Ferner wies Alijew auf den drastischen Anstieg der Zahl iranischer Touristen in Baku hin: Während 2016 Aserbaidschan von 240 Tausend iranischen Touristen besucht worden sei, seien es 2017 bereits 340 Tausend gewesen. Das aserbaidschanische Staatsoberhaupt erinnerte in diesem Zusammenhang an den jüngsten Schritt Aserbaidschans zur Erleichterung des Visaregimes mit dem Iran, der erst vor zwei Wochen in Kraft getreten sei. Demnach würden Iraner ihre Visa für Aserbaidschan nicht vor der Reise, sondern könnten diese bei Anreise direkt an den Flughäfen in Aserbaidschan erhalten. Die Islamische Republik Iran hatte das Visaregime mit Aserbaidschan schon im Juli 2015 einseitig abgeschafft.
Wie die aserbaidschanische Nachrichtenseite Haqqin.az berichtet, sprach Präsident Alijew unter anderem über die Vertiefung der Kooperation im Verteidigungsbereich zwischen Aserbaidschan und Iran, ohne dabei ins Detail zu gehen. Erst Ende Februar hatten sich die Verteidigungsminister Aserbaidschans und Irans in Baku getroffen. Armeenahen aserbaidschanischen Medienberichten zufolge ging es dabei um die Ausweitung der Militärkooperation zwischen den beiden Staaten. Der iranische Minister und Brigadegeneral Chatemi drückte damals die eindeutige Unterstützung für „die gerechte Position Aserbaidschans im Konflikt um Bergkarabach“ sowie seine territoriale Integrität aus.

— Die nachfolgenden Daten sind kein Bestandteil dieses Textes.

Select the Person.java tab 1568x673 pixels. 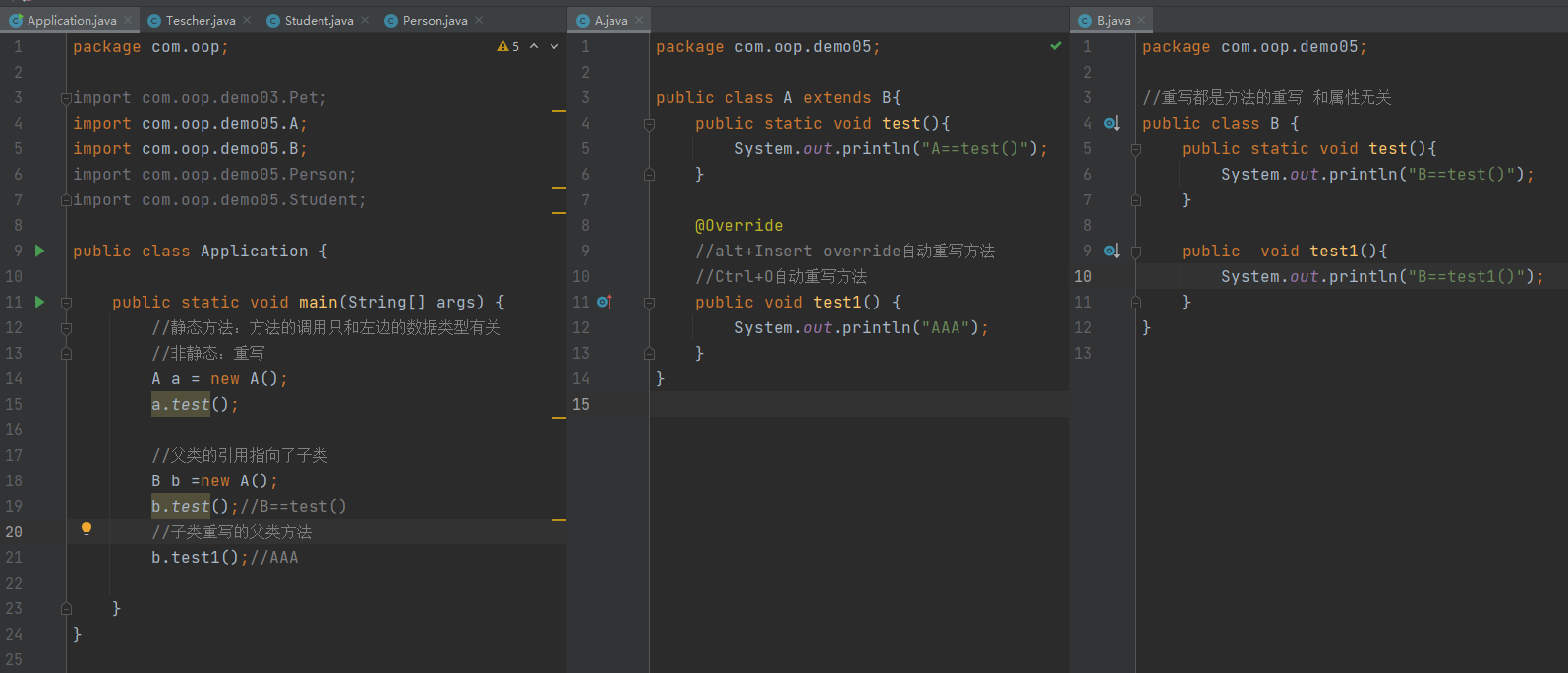(435, 20)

Das Problem mit Bergkarabach wurde auch während des Besuchs von Hasan Rouhani in einem größeren Zusammenhang angesprochen. „Wir sind davon überzeugt, dass das Problem im Jemen politisch und nicht militärisch gelöst werden muss. Wir meinen auch, dass das syrische Problem durch einen politischen Weg beigelegt werden muss. Aserbaidschan und Iran haben eine ähnliche Sicht auf die Bemühungen, die von den Ländern der Region in Bezug auf diese Frage geleistet werden. Wir glauben, dass der Konflikt um Bergkarabach auch politisch zu lösen ist. Wir möchten erleben, dass nachhaltige Stabilität durch Bemühungen Aserbaidschans und Armeniens erreicht wird. Uns ist es wichtig, dass die territoriale Integrität der Länder und Geographie der Region unverändert bleiben“, kommentierte der iranische Präsident den andauernden armenisch-aserbaidschanischen Konflikt auf APA.
2017 betrug der Handelsumsatz zwischen Iran und Aserbaidschan zirka 257 Mio. US-Dollar, was einem Wachstum von 16 Prozent gegenüber Vorjahr entspricht.